▶ _Task statement_: Going down the data below, set down exactly the line with "Task: Click the March 31, 2011 date cell" and each line after it through the line with "Screen dimensions: 773x801"; no other lines.

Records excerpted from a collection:
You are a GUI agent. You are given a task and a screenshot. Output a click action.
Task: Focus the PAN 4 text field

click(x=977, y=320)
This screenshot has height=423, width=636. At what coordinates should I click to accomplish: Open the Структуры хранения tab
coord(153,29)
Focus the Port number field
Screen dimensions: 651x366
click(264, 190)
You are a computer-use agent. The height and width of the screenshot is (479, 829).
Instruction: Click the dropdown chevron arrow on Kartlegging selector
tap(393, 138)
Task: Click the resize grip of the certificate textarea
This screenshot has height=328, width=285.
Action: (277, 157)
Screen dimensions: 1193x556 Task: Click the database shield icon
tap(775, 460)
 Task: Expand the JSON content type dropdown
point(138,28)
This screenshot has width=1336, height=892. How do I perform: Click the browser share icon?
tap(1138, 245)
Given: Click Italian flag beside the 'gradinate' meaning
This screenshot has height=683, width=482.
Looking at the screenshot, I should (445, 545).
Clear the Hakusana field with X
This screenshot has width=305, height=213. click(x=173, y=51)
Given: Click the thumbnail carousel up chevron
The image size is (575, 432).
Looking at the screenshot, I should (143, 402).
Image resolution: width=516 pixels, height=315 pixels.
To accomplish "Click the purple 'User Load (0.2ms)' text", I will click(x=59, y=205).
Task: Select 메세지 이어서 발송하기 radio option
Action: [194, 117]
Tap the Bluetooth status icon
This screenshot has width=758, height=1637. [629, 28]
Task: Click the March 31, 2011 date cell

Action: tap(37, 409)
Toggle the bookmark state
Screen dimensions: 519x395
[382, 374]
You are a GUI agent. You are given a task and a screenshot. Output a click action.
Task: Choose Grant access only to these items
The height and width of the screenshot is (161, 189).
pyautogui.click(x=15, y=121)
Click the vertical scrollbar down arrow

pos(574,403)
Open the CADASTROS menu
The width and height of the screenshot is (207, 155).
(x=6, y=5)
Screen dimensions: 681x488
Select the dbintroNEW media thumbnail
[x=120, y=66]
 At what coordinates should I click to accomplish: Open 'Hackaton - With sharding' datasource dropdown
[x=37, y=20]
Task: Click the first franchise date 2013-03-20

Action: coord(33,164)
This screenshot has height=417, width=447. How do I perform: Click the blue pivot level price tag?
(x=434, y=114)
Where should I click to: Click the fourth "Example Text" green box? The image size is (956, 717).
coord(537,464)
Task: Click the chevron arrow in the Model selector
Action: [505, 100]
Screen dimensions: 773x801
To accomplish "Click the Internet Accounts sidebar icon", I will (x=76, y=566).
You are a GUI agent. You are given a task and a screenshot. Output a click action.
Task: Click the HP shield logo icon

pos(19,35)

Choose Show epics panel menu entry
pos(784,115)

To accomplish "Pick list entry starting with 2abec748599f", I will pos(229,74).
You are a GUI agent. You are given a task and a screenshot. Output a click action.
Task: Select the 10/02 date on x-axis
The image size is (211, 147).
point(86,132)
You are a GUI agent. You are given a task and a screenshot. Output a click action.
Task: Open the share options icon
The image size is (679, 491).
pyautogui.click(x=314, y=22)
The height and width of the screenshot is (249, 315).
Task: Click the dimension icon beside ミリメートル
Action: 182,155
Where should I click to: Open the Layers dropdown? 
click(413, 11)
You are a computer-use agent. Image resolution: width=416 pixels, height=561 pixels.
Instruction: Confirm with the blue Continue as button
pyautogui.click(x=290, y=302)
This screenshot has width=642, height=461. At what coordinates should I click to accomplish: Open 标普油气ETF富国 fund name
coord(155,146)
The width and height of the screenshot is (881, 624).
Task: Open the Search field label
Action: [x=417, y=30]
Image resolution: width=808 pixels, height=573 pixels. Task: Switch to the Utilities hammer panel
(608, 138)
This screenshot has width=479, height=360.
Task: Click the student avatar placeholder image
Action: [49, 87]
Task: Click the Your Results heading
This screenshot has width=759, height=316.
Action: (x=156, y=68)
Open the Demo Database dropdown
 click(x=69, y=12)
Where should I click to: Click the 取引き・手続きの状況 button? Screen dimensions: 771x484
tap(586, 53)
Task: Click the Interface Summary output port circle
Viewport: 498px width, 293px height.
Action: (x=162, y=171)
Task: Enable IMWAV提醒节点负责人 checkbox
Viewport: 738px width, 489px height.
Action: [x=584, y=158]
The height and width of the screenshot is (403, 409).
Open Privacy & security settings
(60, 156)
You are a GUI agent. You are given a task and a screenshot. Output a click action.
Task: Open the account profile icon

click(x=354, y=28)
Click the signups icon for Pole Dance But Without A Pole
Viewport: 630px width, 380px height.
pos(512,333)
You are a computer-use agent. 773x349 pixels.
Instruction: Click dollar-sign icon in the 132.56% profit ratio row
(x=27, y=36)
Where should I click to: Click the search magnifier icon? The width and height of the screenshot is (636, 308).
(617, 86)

▶ _Exercise solution_:
Task: Click the March 31, 2011 date cell

Action: tap(37, 409)
Toggle the bookmark state
Screen dimensions: 519x395
[382, 374]
You are a GUI agent. You are given a task and a screenshot. Output a click action.
Task: Choose Grant access only to these items
The height and width of the screenshot is (161, 189).
pyautogui.click(x=15, y=121)
Click the vertical scrollbar down arrow

pos(574,403)
Open the CADASTROS menu
The width and height of the screenshot is (207, 155).
(x=6, y=5)
Screen dimensions: 681x488
Select the dbintroNEW media thumbnail
[x=120, y=66]
 At what coordinates should I click to accomplish: Open 'Hackaton - With sharding' datasource dropdown
[x=37, y=20]
Task: Click the first franchise date 2013-03-20

Action: coord(33,164)
This screenshot has height=417, width=447. How do I perform: Click the blue pivot level price tag?
(x=434, y=114)
Where should I click to: Click the fourth "Example Text" green box? The image size is (956, 717).
coord(537,464)
Task: Click the chevron arrow in the Model selector
Action: [505, 100]
Screen dimensions: 773x801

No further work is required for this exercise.